Konstantin Olmezov, a young Ukrainian mathematician and poet, died by suicide on March 20. He had come to Russia in 2018 to study a branch of mathematics—additive combinatorics—that was not well represented in his home country. He was a student at the elite Moscow Institute of Physics and Technology, whose list of alumni includes numerous Nobel Laureates. As his Telegram channel attests, he also wrote poetry on a large number of topics and in a variety of styles, meters, and moods—from moral tales, to ironic allegories, to sincere lyric.
Two days after Russia invaded Ukraine, Olmezov tried to go home but was apprehended by the FSB at a Moscow bus station. He was questioned and detained for fifteen days on trumped-up administrative charges. The experience shook him deeply. Fearing being trapped in a Russia he no longer recognized—and isolated from a Ukraine he couldn’t save—he tragically took his own life.

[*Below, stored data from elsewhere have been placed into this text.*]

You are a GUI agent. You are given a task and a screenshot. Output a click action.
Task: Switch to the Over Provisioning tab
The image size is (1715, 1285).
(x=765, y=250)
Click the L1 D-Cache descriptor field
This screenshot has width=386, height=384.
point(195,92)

Olmezov’s death was first reported on Telegram by his lawyer, Dmitry Zakhvatov, who had been actively working to put together a second, more effective escape route for him. Olmezov had already secured a position at a university in Austria and purchased a ticket to Istanbul, but ultimately could not bring himself to face the terrifying prospect of further “unfreedom” at the hands of the Russian authorities.
Olmezov had created his Telegram channel on March 15, shortly after his release from FSB detention. The vast majority of the entries are poems copied over from his page on VKontakte, Russia’s version of Facebook. Perhaps Olmezov, observing the wholesale destruction of Russia’s independent media and the blocking of platforms like Twitter and Instagram, wanted to preserve his art in a safer-seeming forum. Just before his suicide, he left a series of final entries of shattering clarity and impact, mostly in prose but ending with a poem.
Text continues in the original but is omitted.